A beautiful young Black woman sits alone at a bar, waiting for her date to show. When he does, he orders for her, brays about his job in finance, objectifies her “caramel” skin, and later, tries to secretly film her – and worse.
On a different night out, a man tells the woman that she could be a model – not runway, but print – and that while he doesn’t usually go for Black girls, she’s the prettiest one there. She witnesses another man, whose mates are bellowing about taking girls “to pound town”, taking upskirt photos in a club. She makes a beeline for them all, and not because her dickhead radar is faulty but because it’s fully operational and when she gets these men into a dark corner… well, that would be telling.
Domino Day, the debut series from Gangs of London and Kiss Me First screenwriter Lauren Sequeira starts off as a Promising Young Woman-style vicarious revenge fantasy about modern dating. From there, it morphs into a full-on supernatural drama complete with Elder councils, magical talismans, alternative dimensions, and covens chanting in unison around flickering candles and glowing orbs. Think sexy, grown-up Charmed.
The show’s at its best when using the supernatural to wittily describe the natural: the humiliations of dating, the power-draining experience of a bad boyfriend, the restorative strength of sisterhood… It’s less good whenever lead character Domino is off screen. Scenes between Elder witches and coven leaders struggle to match the presence of lead actor Siena Kelly, who gives Domino’s journey an emotional realism that this genre rarely delivers.
Just as she was in 2020 porn industry drama Adult Material, Kelly is outstanding here. She sells the hell out of some difficult dramatic moments, and convincingly grounds Domino as both a witch struggling to marshal her powers, and as a young woman struggling to work out who she is. Even up against characters delivering lines as uninspiring as “Sweet dreams, freak, welcome to your worst nightmare!” she holds her ground, and the show together.

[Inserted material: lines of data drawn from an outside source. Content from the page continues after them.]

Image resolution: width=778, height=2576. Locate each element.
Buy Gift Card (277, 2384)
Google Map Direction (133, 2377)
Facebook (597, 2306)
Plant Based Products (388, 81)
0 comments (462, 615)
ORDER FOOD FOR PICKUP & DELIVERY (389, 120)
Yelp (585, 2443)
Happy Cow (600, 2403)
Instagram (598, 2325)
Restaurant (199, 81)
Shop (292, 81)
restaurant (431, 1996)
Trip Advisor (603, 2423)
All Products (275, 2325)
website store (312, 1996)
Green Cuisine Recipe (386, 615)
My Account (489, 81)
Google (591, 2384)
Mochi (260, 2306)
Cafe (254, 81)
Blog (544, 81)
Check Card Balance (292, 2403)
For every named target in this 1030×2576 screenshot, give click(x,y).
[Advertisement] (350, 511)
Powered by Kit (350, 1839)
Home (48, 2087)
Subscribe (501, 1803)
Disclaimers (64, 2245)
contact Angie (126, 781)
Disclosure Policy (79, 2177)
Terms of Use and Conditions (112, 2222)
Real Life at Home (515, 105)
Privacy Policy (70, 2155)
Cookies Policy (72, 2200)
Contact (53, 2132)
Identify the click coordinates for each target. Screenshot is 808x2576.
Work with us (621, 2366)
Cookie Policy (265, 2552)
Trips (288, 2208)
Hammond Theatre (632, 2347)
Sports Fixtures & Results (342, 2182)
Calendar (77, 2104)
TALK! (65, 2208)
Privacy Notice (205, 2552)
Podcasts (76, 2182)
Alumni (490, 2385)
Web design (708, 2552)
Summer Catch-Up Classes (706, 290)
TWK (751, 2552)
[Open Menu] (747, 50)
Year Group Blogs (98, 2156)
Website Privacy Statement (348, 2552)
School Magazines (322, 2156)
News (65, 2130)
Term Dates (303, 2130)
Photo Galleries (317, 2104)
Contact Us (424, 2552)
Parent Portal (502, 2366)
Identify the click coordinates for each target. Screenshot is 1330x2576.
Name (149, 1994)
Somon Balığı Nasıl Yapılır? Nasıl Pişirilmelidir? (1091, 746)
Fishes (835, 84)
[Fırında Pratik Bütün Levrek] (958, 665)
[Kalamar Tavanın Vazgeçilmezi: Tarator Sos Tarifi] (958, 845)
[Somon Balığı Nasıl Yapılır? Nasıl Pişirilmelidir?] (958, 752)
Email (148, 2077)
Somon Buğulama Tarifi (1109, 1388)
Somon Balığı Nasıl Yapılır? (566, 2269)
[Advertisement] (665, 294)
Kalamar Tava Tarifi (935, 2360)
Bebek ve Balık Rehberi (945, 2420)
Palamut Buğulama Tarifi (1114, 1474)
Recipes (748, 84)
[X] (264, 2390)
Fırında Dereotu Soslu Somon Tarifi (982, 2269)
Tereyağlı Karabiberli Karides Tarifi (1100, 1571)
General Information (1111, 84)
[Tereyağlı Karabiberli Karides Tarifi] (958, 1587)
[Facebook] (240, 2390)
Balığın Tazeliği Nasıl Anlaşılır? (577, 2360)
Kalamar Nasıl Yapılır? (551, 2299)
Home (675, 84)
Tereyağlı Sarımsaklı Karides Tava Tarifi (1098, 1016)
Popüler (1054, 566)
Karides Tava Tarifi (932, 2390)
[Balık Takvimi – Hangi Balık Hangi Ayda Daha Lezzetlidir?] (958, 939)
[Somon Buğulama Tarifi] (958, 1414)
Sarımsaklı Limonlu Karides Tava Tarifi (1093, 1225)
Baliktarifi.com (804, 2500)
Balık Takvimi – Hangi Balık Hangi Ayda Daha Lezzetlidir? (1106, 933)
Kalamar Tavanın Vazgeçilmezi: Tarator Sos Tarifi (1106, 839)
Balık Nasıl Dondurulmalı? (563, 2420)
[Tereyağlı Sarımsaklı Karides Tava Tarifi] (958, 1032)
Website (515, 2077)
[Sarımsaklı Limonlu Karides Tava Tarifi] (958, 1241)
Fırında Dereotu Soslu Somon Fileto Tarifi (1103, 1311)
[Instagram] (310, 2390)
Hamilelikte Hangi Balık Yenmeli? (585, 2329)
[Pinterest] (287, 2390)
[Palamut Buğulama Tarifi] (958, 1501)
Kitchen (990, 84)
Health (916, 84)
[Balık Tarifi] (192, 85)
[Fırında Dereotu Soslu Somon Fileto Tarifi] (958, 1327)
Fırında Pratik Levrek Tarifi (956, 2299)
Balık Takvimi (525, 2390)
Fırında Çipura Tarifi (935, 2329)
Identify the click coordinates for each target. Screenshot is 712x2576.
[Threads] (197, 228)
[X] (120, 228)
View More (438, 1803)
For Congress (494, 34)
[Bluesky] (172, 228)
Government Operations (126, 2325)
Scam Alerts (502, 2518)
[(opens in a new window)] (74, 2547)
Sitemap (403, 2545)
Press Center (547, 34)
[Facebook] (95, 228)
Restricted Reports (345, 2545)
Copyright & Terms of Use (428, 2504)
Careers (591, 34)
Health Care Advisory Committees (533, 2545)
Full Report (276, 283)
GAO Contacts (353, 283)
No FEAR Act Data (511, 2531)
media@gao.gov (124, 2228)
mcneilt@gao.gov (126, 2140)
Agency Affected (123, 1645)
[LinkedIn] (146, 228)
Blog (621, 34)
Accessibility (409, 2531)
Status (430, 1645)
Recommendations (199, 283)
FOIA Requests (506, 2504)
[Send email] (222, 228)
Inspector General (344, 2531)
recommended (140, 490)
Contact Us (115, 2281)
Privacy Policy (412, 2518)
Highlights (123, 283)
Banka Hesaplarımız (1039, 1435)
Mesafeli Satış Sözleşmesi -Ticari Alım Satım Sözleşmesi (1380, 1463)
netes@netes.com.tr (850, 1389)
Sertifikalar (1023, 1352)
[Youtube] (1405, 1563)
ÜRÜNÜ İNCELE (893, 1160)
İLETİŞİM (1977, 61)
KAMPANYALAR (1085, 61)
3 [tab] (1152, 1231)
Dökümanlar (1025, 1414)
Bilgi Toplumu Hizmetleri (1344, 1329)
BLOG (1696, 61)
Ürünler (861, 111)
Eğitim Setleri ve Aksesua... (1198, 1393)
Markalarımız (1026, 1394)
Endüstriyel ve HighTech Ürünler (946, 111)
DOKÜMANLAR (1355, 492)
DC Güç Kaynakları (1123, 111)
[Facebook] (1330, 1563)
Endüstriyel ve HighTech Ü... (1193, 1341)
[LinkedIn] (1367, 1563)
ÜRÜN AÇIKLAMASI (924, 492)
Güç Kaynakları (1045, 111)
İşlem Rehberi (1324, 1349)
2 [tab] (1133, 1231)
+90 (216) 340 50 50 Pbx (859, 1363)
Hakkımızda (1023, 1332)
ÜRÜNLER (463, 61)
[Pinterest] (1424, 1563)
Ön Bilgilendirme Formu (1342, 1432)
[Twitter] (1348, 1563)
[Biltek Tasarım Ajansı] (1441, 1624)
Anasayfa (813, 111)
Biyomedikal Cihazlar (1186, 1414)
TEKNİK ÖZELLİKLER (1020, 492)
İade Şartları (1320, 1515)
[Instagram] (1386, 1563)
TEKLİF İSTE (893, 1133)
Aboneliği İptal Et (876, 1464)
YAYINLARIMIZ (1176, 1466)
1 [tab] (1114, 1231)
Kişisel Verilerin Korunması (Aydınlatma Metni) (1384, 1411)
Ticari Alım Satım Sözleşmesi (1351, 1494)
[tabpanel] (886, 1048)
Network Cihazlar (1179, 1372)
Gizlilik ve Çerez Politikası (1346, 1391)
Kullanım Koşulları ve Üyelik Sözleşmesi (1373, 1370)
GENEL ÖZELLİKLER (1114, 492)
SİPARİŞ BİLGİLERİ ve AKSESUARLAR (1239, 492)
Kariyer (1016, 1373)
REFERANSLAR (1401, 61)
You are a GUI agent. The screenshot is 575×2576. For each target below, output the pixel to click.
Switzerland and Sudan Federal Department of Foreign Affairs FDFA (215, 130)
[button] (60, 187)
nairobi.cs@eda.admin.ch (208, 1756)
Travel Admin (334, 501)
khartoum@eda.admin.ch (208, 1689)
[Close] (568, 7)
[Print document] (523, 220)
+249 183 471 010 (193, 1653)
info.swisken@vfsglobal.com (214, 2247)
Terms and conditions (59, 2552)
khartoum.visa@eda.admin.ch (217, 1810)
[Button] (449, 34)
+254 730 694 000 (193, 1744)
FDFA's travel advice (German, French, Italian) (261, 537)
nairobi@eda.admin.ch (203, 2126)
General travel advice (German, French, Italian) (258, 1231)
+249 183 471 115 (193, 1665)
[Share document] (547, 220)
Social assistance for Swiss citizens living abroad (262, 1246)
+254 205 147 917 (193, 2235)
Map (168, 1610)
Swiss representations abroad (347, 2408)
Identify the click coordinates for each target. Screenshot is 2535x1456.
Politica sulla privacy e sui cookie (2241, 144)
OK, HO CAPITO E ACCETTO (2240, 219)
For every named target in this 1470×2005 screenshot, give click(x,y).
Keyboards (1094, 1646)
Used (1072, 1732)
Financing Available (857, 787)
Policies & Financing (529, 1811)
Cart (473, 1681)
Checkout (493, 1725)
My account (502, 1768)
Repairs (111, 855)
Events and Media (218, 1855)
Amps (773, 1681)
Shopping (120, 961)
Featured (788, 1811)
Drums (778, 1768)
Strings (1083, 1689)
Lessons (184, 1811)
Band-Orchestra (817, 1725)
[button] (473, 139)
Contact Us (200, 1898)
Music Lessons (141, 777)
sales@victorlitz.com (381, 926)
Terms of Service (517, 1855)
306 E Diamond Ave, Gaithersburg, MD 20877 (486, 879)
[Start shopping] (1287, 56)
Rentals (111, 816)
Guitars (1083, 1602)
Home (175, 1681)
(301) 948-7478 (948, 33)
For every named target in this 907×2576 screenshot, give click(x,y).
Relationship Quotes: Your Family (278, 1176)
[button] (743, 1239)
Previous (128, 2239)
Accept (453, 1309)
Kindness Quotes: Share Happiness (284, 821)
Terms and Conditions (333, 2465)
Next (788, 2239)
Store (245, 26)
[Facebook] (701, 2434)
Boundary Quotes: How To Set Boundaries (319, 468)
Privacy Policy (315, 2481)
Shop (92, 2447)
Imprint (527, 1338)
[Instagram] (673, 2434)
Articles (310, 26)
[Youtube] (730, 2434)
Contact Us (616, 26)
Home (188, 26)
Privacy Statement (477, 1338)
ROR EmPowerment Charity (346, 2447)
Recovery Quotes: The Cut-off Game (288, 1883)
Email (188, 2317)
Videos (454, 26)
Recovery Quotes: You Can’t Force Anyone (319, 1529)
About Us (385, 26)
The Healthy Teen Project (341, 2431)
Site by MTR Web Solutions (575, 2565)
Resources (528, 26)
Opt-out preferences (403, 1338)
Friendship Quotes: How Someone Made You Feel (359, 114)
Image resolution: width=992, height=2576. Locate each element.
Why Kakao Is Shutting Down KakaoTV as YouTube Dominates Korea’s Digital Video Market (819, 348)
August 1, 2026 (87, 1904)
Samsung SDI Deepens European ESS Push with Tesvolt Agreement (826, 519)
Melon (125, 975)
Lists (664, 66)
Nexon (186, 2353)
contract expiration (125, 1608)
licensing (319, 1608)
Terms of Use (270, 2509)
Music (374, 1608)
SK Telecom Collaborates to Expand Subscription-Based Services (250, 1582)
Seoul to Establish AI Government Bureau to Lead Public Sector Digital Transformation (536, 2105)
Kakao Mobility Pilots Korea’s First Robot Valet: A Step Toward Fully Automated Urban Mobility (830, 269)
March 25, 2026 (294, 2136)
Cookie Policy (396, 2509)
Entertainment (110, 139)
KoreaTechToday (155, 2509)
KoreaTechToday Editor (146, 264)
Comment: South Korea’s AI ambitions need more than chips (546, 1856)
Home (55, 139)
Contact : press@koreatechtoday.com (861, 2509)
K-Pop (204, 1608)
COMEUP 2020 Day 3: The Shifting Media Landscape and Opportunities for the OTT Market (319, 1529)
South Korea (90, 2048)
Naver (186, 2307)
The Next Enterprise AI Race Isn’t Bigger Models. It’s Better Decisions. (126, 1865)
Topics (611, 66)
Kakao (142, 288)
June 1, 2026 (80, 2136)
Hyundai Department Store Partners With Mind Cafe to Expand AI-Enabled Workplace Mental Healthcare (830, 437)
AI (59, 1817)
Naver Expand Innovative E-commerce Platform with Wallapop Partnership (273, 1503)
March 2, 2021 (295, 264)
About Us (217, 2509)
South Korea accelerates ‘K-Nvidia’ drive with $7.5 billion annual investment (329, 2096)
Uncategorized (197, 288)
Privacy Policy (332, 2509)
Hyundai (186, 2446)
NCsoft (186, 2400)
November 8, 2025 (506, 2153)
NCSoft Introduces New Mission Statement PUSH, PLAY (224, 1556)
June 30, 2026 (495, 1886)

Any fat has been trimmed from the story, which leaps right in to the title character’s life without any tedious exposition or spooky lore-voiceover. At six 45-minute episodes, Domino Day doesn’t repeat itself, outstay its welcome, or waste time. It’s well-engineered for bingeing, though its pace doesn’t allow for much development of the witch coven characters surrounding Domino. One is kind, one is uptight, one is narky and one is… good at potions? A second series, and there deserves to be one, should plump them out more as bandmates than backing group.
Siena Kelly’s chemistry with The Innocents and Doctor Who’s Percelle Ascott, who plays kind barman Leon, powers the pair through their romantic plot. You’d happily watch these two fall for each other even without the witch stuff. And while the same can’t be said for Silas, the character on the other side of Domino Day’s love triangle, that story has plenty useful to say about the balance of power in early-20s relationships. Young people should relate, is the point, even the ones who aren’t crystal-healing Instagram witches.
It’s a smart time to bring out a witch drama. The popularity of astrology, tarot and magical affirmations (always big within female-led teen subcultures but thanks to Gen Z and TikTok now as mainstream as houseplants and sourdough) is an opportunity to add something new to the genre. What Sequeira’s series adds is Black female British experience, including but not limited to Domino’s. Babirye Bukilwa’s Sammie has a gay love story we could stand to see much more from, and Alisha Bailey’s coven-leader Kat might be underdeveloped, but her Obeah ancestry makes the story more 3D and more distinct from The CW-style US fantasy shows which Domino Day has been cast in the mould of.
The setting also helps to distinguish it from what’s gone before. From the street art to the Northern quarter, lead director Eva Sigurdardottir and co. make on-screen Manchester look – to use a technical term – banging. As do the special effects, which are impressive on a BBC Three budget.
On which subject: BBC Three is back, baby. Rewind a decade or more, and the youth-oriented channel was home to what’s now clear was a high point in British sci-fi and fantasy TV. Being Human, The Fades, In the Flesh, Torchwood series one… It wasn’t just all Snog, Marry, Avoid. Then the channel was taken online-only before being restored to the TV schedules and now, with the appearance of feminist fantasy Domino Day and hopefully more like it to come, it’s as though it never went away.
Domino Day airs on Wednesdays at 10.45 p.m. on BBC Three. All episodes are available to stream now on BBC iPlayer in the UK.